*** Dataset extract ***
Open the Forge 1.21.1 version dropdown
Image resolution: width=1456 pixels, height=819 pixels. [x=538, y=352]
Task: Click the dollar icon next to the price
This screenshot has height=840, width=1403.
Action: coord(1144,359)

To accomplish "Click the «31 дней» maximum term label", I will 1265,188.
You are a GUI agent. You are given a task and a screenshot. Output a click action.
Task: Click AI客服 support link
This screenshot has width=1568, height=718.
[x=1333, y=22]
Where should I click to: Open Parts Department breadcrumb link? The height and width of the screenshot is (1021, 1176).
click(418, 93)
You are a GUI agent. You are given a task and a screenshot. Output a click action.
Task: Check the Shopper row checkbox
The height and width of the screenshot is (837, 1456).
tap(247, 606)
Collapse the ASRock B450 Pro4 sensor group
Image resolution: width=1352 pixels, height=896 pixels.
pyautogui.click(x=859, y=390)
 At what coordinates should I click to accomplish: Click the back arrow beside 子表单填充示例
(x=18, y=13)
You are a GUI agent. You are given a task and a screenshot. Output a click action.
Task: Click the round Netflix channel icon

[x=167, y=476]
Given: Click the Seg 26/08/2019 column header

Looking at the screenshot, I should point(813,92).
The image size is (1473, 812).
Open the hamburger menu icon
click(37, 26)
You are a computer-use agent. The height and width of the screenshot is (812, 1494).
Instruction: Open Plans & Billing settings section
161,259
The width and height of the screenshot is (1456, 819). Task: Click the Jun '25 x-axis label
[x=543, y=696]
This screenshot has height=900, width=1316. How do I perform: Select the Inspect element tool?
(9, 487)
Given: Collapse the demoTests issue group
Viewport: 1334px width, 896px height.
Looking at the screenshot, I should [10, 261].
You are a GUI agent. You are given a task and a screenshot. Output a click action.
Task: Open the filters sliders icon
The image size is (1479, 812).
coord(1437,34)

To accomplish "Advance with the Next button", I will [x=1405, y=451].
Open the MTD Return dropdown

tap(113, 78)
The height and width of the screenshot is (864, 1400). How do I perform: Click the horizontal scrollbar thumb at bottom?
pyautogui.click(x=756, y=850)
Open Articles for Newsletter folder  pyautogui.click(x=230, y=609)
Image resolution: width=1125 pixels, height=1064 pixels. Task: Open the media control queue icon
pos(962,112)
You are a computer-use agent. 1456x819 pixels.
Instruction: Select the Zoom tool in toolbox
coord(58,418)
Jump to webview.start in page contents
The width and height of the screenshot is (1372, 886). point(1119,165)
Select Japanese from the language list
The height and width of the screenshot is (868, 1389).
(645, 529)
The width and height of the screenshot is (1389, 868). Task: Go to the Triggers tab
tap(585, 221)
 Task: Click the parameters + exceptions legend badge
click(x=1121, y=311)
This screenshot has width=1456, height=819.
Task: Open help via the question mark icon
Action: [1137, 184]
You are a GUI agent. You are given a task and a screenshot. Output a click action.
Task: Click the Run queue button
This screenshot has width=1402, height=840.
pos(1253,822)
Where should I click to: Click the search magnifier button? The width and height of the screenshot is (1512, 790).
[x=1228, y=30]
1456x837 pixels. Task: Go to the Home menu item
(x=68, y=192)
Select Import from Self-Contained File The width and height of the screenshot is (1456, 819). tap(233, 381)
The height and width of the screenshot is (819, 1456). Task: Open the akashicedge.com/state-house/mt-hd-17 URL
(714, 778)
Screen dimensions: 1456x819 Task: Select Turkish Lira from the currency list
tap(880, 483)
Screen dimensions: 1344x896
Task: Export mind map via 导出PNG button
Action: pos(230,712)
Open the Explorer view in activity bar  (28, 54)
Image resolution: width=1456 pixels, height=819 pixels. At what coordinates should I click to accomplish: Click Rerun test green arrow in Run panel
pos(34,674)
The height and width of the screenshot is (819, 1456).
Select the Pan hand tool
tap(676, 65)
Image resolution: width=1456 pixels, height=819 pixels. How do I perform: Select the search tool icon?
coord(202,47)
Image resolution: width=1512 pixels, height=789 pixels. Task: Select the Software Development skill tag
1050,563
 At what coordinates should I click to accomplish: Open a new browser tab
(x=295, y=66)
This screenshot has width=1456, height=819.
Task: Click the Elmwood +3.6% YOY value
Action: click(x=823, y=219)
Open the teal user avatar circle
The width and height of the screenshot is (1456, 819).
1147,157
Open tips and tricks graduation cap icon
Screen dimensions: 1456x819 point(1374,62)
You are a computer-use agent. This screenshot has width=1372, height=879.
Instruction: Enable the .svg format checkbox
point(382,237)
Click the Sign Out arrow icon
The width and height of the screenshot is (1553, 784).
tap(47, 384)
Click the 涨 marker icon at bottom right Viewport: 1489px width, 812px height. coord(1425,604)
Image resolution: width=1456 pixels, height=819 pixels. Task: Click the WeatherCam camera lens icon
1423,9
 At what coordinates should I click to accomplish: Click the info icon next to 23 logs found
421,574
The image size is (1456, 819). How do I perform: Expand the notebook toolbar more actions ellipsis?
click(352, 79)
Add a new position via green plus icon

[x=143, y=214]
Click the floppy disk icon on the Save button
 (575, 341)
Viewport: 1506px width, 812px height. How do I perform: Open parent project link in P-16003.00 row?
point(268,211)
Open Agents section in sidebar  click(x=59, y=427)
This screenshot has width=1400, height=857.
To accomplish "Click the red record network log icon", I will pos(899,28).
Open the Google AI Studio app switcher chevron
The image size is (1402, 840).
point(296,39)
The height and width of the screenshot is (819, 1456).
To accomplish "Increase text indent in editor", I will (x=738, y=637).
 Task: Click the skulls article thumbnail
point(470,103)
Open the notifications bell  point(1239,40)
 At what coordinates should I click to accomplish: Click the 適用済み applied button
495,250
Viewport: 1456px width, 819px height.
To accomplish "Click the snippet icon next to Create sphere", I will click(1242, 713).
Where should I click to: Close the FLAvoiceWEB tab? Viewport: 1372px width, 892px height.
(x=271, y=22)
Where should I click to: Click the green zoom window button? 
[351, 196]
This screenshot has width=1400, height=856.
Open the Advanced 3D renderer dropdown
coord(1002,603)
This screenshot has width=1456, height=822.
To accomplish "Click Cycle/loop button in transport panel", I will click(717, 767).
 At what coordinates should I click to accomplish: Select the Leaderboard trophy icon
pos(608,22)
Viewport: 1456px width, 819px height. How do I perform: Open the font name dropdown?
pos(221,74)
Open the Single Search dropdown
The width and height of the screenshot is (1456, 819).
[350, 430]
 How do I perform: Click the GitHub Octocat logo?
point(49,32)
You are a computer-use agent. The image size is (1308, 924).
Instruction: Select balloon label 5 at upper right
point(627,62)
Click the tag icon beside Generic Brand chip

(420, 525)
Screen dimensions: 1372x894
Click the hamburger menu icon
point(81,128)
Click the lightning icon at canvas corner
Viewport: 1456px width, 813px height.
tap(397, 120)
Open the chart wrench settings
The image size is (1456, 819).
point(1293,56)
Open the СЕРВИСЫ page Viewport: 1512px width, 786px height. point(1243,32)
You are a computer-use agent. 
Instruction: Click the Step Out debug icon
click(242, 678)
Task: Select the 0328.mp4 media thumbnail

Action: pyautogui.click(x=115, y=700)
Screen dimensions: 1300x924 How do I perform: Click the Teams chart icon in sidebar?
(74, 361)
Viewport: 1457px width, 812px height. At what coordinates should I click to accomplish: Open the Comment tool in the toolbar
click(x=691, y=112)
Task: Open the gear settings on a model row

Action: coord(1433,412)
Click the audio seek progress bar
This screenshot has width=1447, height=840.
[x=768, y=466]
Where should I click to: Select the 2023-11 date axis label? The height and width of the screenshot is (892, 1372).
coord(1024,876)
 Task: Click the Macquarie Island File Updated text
*** End of Dataset extract ***
Work instructions: Among the lines of the material, find those that hold the word "File" and copy them.

Output for this task:
Select Import from Self-Contained File The width and height of the screenshot is (1456, 819). tap(233, 381)
 Task: Click the Macquarie Island File Updated text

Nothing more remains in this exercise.